__À FAIRE__.
• A. D'après l'extrait sur le skate à la Concorde, à qui la Valaisanne doit-elle sa place de bénévole au park ?
• B. Poursuivez, s'il vous plaît, l'extrait sur le skate à la Concorde à partir de sa dernière phrase.

__EXTRAIT DU DOCUMENT__.
Entre boissons, moment de consolation et Tony Hawk
Trois ans plus tard, elle se retrouve cette fois bénévole au milieu du park de la Concorde grâce à Stéphane Larance, l’un des pionniers du skate français, qui a été mandaté pour la gestion de l’événement à Paris. « C’est un petit milieu, je suis avec des gars avec qui je trainais à l’époque. » Dans la capitale française, elle fait attention au bien-être des athlètes au bord du park, où elle s’occupe notamment de fournir les boissons, des serviettes et de la glace. « C’est plus facile de connaître les gars pour savoir à qui on a affaire. Histoire que l’on ne demande pas à Nyjah Huston, la rockstar de la discipline, qui il est », se marre-t-elle en profitant pleinement de l’événement. « J’ai eu la chance d’être la première sur le site ce lundi matin et de voir Tony Hawk skater. C’est fou! » Les athlètes connaissent la Valaisanne et l’apprécient. Dimanche, elle était une épaule réconfortante pour consoler l’Australienne Chloe Covell qui avait manqué sa finale.
La légende Tony Hawk s’est offert un petit tour dans le street de la Concorde. (DR)
Tout juste regrette-t-elle « un peu » que le skate n’ait pas été olympique plus tôt. « À l’époque, on ne se filmait pratiquement pas, car on avait pas forcément le matériel pour, on skatait pour le plaisir à la recherche de nouveaux spots. Aujourd’hui, ils ont des sacrés parks à peu près partout. Mais je suis contente de ma carrière et, aujourd’hui, je peux profiter de mon parcours. »
« La fédération suisse ne fonctionne pas »
En Suisse, on attend toujours l’éclosion des talents. Du haut des ses 16 ans, la Zurichoise Liv Broder est prédestinée à un brillant futur planche aux pieds. Mais comme le trentenaire Kilian Zehnder, elle a manqué sa qualification olympique. Selon Delphine Vergères, ces jeunes athlètes helvétiques n’ont pas les structures adéquates pour prospérer. « La fédé ne fonctionne pas bien », clame-t-elle en expliquant que la fédération ne rassemble pas la réalité de tous les riders du pays.

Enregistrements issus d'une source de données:

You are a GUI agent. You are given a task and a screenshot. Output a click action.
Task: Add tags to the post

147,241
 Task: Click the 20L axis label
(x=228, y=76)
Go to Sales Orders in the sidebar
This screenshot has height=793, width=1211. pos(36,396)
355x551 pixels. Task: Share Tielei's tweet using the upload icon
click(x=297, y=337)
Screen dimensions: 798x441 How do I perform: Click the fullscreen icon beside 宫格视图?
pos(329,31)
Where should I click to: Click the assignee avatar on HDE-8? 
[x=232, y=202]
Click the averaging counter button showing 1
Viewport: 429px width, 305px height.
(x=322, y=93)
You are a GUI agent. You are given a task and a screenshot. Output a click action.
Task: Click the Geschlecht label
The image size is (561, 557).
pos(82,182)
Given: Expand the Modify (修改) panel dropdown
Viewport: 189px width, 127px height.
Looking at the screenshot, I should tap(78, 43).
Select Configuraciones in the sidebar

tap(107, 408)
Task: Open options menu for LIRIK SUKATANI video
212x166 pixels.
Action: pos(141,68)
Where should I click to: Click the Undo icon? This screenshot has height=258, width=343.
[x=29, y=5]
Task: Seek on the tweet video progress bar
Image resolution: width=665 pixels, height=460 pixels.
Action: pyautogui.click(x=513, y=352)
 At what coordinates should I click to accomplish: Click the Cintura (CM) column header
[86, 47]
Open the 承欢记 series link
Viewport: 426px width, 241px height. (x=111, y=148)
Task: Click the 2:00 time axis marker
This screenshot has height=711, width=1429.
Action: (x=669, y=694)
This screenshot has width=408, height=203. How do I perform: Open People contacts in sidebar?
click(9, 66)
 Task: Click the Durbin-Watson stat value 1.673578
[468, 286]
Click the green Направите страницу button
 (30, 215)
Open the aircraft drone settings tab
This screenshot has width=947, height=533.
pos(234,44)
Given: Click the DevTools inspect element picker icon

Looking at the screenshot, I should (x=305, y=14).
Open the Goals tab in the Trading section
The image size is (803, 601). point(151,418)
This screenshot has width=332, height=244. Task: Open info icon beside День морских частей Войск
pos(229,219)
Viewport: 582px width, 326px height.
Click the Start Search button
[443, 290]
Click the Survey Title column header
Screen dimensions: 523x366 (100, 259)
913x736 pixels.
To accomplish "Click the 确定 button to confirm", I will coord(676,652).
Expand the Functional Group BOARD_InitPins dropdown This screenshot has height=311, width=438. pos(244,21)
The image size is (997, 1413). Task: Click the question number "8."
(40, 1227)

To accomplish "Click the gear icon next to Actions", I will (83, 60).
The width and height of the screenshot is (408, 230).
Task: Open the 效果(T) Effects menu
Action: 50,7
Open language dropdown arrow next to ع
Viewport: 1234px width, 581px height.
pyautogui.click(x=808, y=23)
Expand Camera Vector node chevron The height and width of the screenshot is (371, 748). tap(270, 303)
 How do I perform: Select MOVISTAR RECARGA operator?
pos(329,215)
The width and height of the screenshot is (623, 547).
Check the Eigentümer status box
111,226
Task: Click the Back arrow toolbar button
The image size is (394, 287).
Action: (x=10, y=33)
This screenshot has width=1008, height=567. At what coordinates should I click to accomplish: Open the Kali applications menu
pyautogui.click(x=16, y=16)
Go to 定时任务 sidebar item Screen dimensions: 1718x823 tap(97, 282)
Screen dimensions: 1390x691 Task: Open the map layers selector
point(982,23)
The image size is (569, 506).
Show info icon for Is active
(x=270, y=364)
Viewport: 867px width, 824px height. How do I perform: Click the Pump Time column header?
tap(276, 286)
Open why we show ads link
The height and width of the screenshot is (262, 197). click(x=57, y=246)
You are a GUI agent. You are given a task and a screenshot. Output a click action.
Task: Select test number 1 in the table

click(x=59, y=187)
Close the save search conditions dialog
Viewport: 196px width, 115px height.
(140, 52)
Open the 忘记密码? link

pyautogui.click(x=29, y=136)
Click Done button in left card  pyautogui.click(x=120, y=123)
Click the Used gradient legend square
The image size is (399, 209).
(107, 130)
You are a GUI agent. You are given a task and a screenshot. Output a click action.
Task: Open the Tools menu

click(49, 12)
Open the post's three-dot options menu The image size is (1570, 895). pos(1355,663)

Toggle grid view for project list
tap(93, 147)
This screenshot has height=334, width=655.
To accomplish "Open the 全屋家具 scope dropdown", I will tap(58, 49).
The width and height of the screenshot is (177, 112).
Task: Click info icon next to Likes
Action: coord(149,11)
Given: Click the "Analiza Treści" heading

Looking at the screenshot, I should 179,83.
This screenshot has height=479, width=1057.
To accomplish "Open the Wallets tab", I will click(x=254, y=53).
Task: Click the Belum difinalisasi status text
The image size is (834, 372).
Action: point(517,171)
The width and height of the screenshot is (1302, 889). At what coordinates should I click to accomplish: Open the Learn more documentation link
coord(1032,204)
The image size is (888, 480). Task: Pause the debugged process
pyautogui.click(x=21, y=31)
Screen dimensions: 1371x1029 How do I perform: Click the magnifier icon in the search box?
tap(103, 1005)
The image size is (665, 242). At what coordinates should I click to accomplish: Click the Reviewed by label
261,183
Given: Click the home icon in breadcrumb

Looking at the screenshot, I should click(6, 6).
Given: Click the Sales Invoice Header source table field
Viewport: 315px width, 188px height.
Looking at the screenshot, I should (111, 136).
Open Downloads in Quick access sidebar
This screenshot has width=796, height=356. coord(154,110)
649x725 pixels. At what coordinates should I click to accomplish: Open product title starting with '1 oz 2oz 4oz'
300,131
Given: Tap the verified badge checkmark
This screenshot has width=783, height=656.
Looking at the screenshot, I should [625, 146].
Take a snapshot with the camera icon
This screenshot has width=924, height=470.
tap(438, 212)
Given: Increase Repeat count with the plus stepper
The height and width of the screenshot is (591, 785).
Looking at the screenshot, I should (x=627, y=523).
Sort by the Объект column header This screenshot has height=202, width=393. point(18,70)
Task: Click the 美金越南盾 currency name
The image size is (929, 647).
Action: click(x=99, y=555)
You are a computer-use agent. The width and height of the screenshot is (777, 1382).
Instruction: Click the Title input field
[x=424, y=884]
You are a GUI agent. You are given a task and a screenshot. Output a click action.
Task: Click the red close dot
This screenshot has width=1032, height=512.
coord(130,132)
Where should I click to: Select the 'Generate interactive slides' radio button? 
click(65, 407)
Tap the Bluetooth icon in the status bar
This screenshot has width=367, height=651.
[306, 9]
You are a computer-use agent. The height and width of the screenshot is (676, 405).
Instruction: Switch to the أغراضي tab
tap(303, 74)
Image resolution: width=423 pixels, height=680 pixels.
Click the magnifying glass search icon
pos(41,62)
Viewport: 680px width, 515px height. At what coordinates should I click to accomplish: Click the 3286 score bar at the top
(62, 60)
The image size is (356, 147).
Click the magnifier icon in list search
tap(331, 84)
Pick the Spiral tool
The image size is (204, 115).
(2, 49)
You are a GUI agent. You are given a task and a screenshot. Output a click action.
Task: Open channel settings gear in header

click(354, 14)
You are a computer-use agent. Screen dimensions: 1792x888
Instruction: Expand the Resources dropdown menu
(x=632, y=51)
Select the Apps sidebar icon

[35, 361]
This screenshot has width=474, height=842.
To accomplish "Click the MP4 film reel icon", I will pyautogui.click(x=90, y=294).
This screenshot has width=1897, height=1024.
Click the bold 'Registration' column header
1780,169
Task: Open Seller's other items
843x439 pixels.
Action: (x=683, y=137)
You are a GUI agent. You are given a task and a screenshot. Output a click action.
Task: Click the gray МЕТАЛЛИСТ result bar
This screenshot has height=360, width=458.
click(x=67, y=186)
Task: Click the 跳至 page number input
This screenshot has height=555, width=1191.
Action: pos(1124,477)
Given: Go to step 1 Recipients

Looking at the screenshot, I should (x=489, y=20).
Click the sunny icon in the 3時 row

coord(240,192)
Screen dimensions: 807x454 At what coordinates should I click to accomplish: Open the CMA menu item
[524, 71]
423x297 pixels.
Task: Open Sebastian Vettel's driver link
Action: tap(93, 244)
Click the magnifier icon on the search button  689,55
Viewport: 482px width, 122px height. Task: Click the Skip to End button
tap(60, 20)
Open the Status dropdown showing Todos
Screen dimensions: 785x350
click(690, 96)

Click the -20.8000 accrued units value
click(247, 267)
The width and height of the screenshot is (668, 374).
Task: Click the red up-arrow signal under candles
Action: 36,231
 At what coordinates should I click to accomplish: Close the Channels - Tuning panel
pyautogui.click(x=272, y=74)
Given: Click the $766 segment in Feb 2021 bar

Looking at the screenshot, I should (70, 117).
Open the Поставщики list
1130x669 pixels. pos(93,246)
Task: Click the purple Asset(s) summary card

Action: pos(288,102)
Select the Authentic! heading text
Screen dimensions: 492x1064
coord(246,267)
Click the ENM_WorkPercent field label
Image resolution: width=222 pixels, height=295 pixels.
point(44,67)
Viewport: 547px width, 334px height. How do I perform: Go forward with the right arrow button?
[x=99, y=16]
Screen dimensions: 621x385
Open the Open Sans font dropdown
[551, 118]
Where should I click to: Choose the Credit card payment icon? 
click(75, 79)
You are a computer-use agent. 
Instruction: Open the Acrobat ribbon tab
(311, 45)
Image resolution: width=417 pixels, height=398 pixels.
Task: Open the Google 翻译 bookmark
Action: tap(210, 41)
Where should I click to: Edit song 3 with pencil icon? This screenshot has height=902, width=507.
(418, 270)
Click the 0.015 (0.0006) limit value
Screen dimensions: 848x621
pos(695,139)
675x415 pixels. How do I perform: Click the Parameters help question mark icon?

__RÉPONSES ATTENDUES__.
• A. À Stéphane Larance, l'un des pionniers du skate français.

• B.
« On a essayé de réunir 100 skateurs de toute la Suisse il y a sept ans pour faire quelque chose qui tient la route, créer une fédération mais Swiss Olympic n’a rien voulu en savoir. Pour gérer le tout, une personne a été nommée mais elle ne représentait pas la scène suisse à notre sens. »
Toujours plus jeunes
Si les stars mondiales ne sont pas (encore) suisses, elles sont avant toutes brésiliennes, américaines et asiatiques. « Le niveau global est devenu complètement fou. Ils te sortent des figures toujours plus dures, plus complexes. Les filles ont progressé de façon exponentielle ces derniers temps », assure Delphine Vergères, qui analyse aussi le développement toujours plus précoce de ces jeunes athlètes, à l’image de la nouvelle championne olympique de street Coco Yoshizawa, une Japonaise de 14 ans.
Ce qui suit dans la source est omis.